This format represents the histogram bucket counts as (bucketNum, count) pairs. This serialization format is used when less than half of the histogram's buckets have values.

byte: serialization version, must be 0x01
byte: encoding mode, 0x02 for sparse
double: lowerLimit
double: upperLimit
int: numBuckets
byte: outlier handling mode (0x00 for `ignore`, 0x01 for `overflow`, and 0x02 for `clip`)
long: count, total number of values contained in the histogram, excluding outliers
long: lowerOutlierCount
long: upperOutlierCount
long: missingValueCount
double: max
double: min
int: number of following (bucketNum, count) pairs
sequence of (int, long) pairs:
  int: bucket number
  count: bucket count

Combining histograms with different bucketing schemes

It is possible to combine two histograms with different bucketing schemes (lowerLimit, upperLimit, numBuckets) together.

The bucketing scheme of the "left hand" histogram will be preserved (i.e., when running a query, the bucketing schemes specified in the query's histogram aggregators will be preserved).

When merging, we assume that values are evenly distributed within the buckets of the "right hand" histogram.

When the right-hand histogram contains outliers (when using overflow mode), we assume that all of the outliers counted in the right-hand histogram will be outliers in the left-hand histogram as well.

For performance and accuracy reasons, we recommend avoiding aggregation of histograms with different bucketing schemes if possible.

Null handling

If druid.generic.useDefaultValueForNull is false, null values will be tracked in the missingValueCount field of the histogram.

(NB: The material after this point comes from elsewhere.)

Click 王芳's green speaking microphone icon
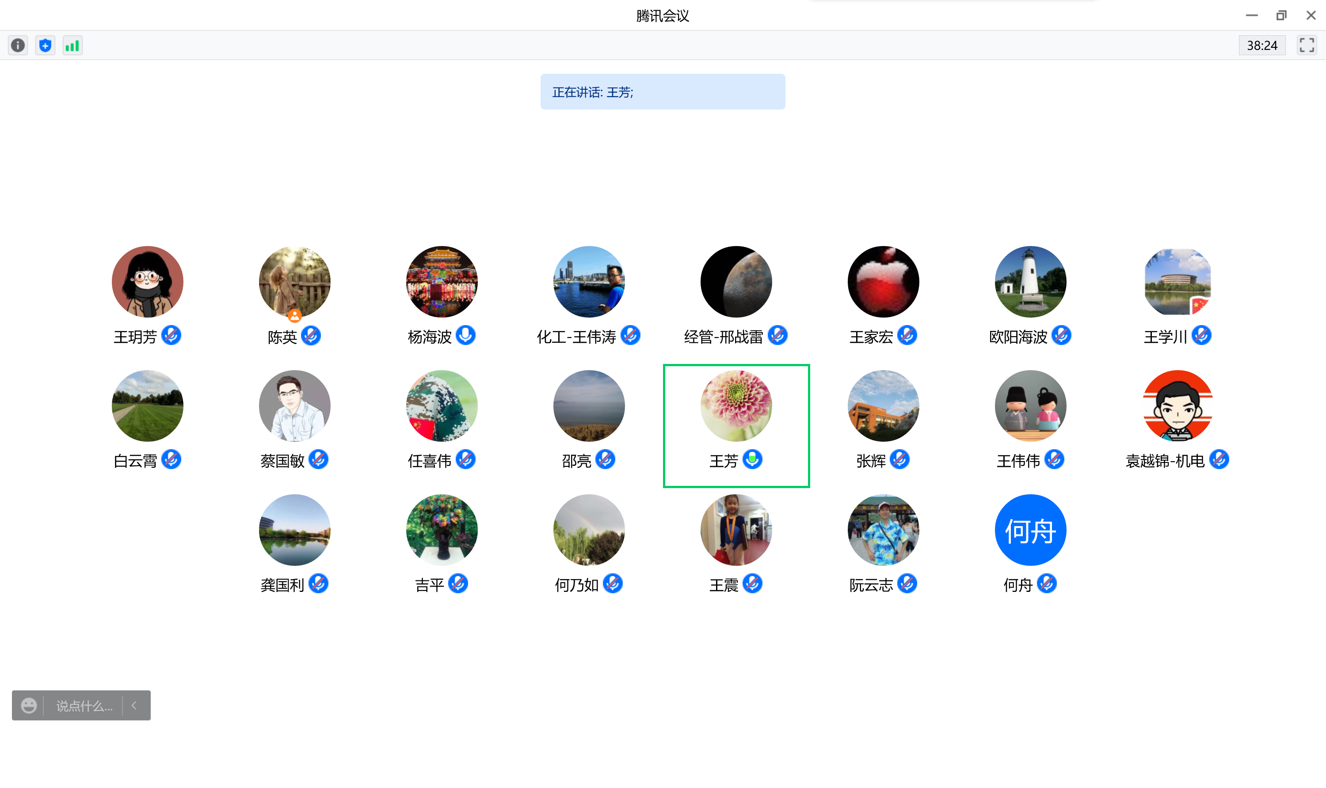click(x=752, y=459)
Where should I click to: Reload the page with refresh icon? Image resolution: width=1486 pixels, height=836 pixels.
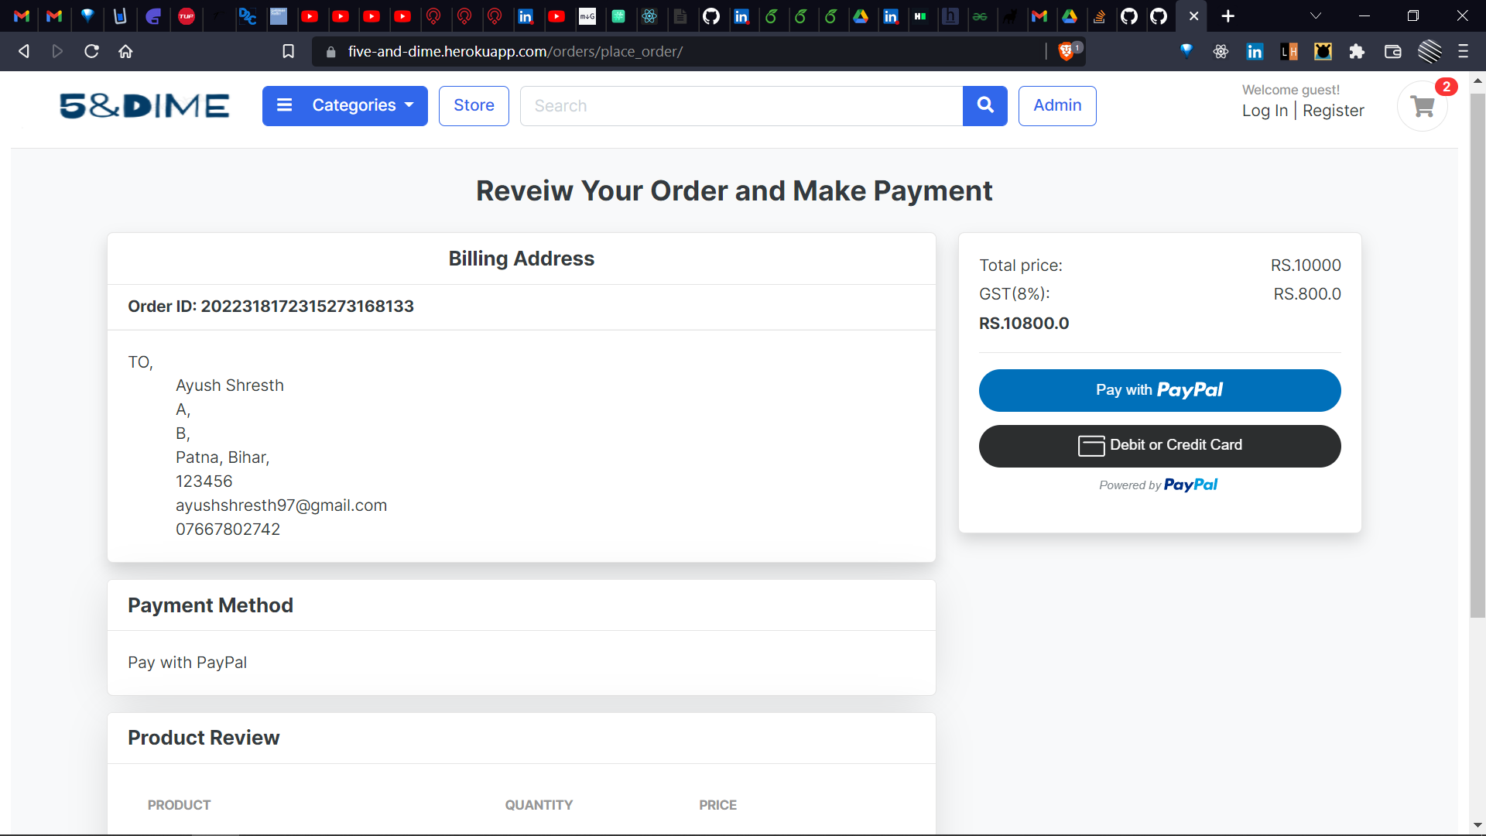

If druid.generic.useDefaultValueForNull is true, null values will be added to the histogram as the default 0.0 value.

Histogram post-aggregators

Post-aggregators are used to transform opaque approximate histogram sketches into bucketed histogram representations, as well as to compute various distribution metrics such as quantiles, min, and max.

Equal buckets post-aggregator

Computes a visual representation of the approximate histogram with a given number of equal-sized bins. Bucket intervals are based on the range of the underlying data. This aggregator is not supported for the fixed buckets histogram.

{
  "type": "equalBuckets",
  "name": "<output_name>",
  "fieldName": "<aggregator_name>",
  "numBuckets": <count>
}

Buckets post-aggregator

Computes a visual representation given an initial breakpoint, offset, and a bucket size.

Bucket size determines the width of the binning interval.

Offset determines the value on which those interval bins align.

This aggregator is not supported for the fixed buckets histogram.

{
  "type": "buckets",
  "name": "<output_name>",
  "fieldName": "<aggregator_name>",
  "bucketSize": <bucket_size>,
  "offset": <offset>
}

Custom buckets post-aggregator

Computes a visual representation of the approximate histogram with bins laid out according to the given breaks.

This aggregator is not supported for the fixed buckets histogram.

{ "type" : "customBuckets", "name" : <output_name>, "fieldName" : <aggregator_name>,
  "breaks" : [ <value>, <value>, ... ] }

min post-aggregator

Returns the minimum value of the underlying approximate or fixed buckets histogram aggregator

{ "type" : "min", "name" : <output_name>, "fieldName" : <aggregator_name> }

max post-aggregator

Returns the maximum value of the underlying approximate or fixed buckets histogram aggregator

{ "type" : "max", "name" : <output_name>, "fieldName" : <aggregator_name> }

quantile post-aggregator

Computes a single quantile based on the underlying approximate or fixed buckets histogram aggregator

{ "type" : "quantile", "name" : <output_name>, "fieldName" : <aggregator_name>,
  "probability" : <quantile> }

quantiles post-aggregator

Computes an array of quantiles based on the underlying approximate or fixed buckets histogram aggregator

{ "type" : "quantiles", "name" : <output_name>, "fieldName" : <aggregator_name>,
  "probabilities" : [ <quantile>, <quantile>, ... ] }